> [What the task asks] Scan the entries below for the string "Viewport" and copy every line where it turns up.

--- Data excerpts Enclosed Below ---

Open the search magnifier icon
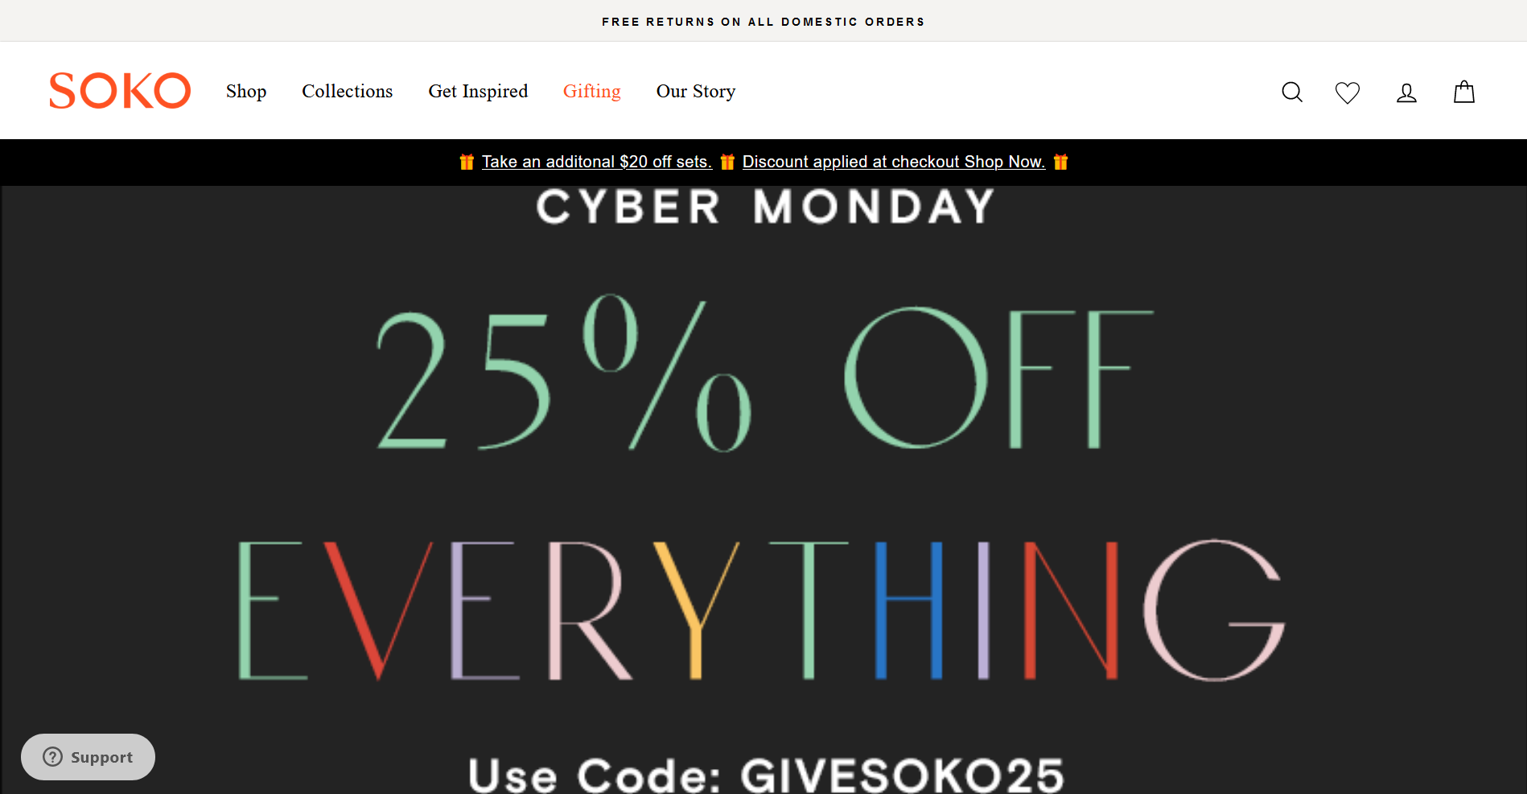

--- End of Enclosed Data excerpts ---
--- Data excerpts Enclosed Below ---

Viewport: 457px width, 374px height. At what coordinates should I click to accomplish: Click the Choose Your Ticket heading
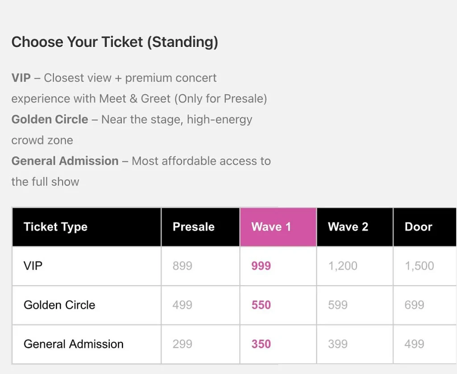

--- End of Enclosed Data excerpts ---
--- Data excerpts Enclosed Below ---

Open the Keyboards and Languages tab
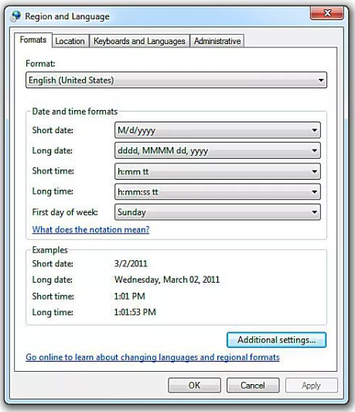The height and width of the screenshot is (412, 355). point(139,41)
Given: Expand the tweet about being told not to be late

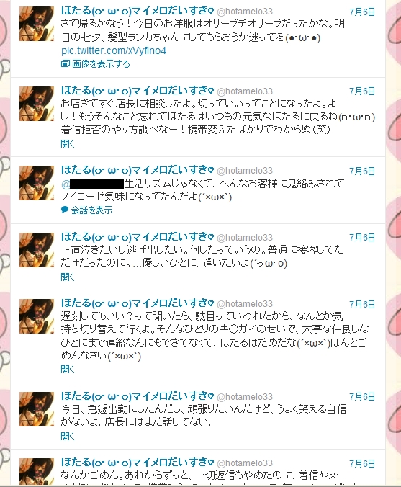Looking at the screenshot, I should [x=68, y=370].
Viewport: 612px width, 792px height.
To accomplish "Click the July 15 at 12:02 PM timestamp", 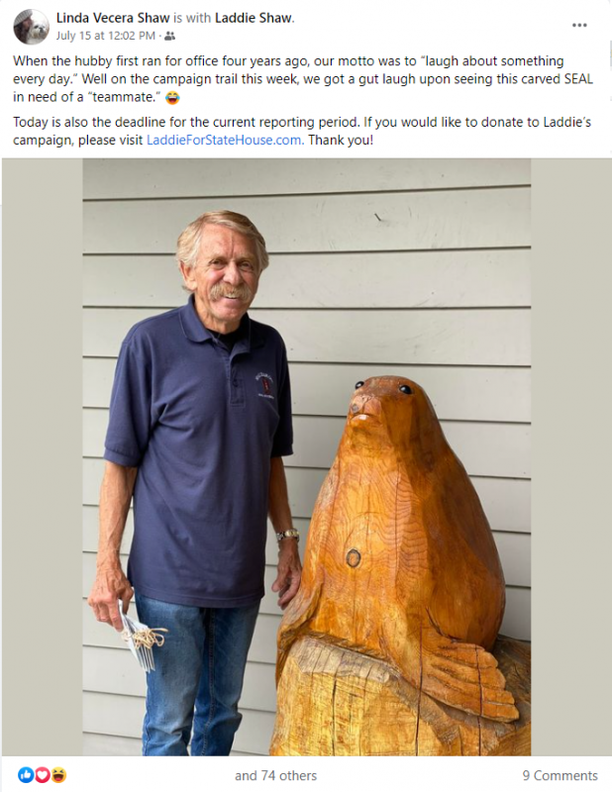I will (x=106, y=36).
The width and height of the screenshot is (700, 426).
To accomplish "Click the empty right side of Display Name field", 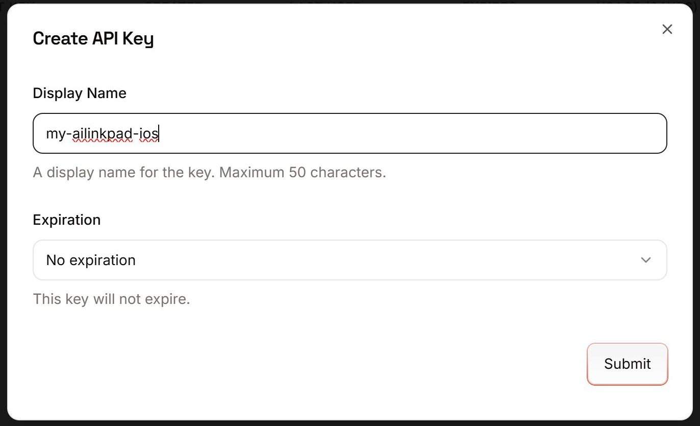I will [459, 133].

--- End of Enclosed Data excerpts ---

> [Expected answer]
Viewport: 457px width, 374px height. At what coordinates should I click to accomplish: Click the Choose Your Ticket heading
Viewport: 612px width, 792px height.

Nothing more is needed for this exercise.